-- start Data provided --
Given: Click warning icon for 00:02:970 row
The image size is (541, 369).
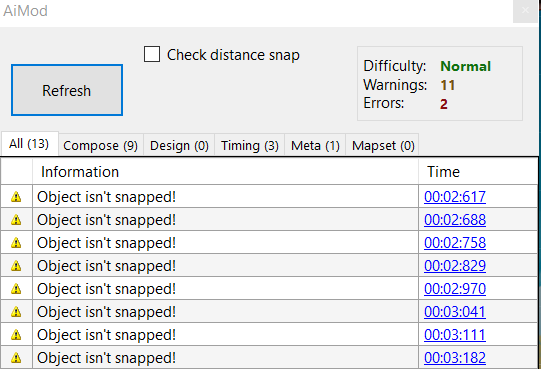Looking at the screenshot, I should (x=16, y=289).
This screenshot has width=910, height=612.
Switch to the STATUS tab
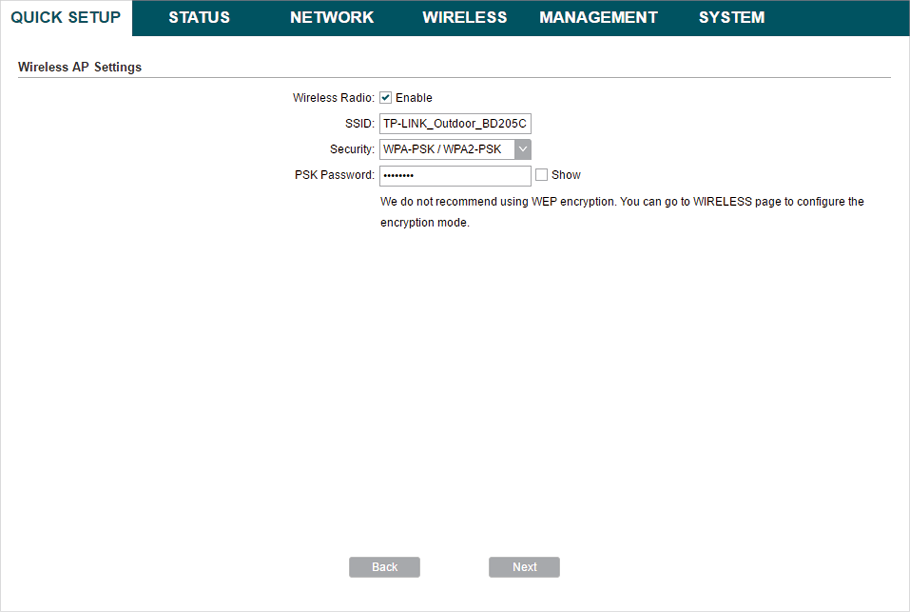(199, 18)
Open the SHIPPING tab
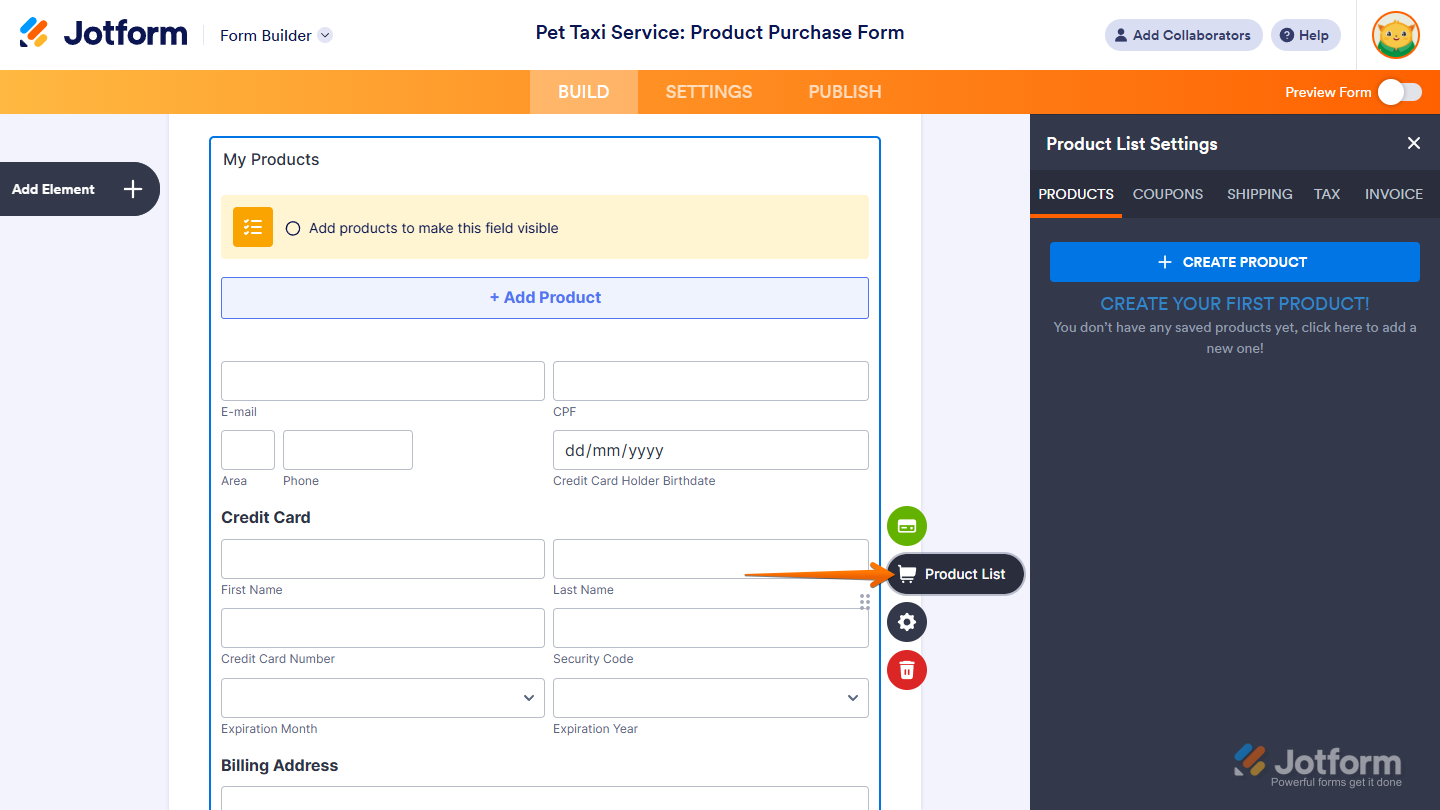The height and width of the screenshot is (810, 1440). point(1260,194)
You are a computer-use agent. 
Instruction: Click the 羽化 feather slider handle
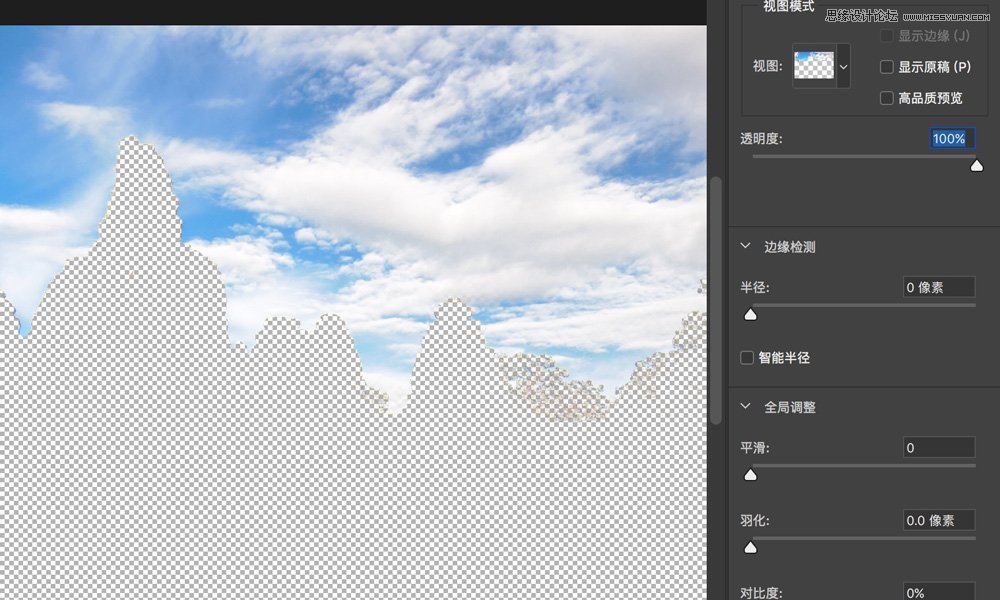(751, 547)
-- end Data provided --
# Written instruction
Rewrite the whole listing, switching "tab" to "panel" wherever it appears and changing nothing else. Leave the pictures out of your answer.

# Right answer
Given: Click warning icon for 00:02:970 row
The image size is (541, 369).
Looking at the screenshot, I should (x=16, y=289).
This screenshot has width=910, height=612.
Switch to the STATUS panel
(199, 18)
Open the SHIPPING panel
The height and width of the screenshot is (810, 1440). point(1260,194)
You are a computer-use agent. 
Instruction: Click the 羽化 feather slider handle
(751, 547)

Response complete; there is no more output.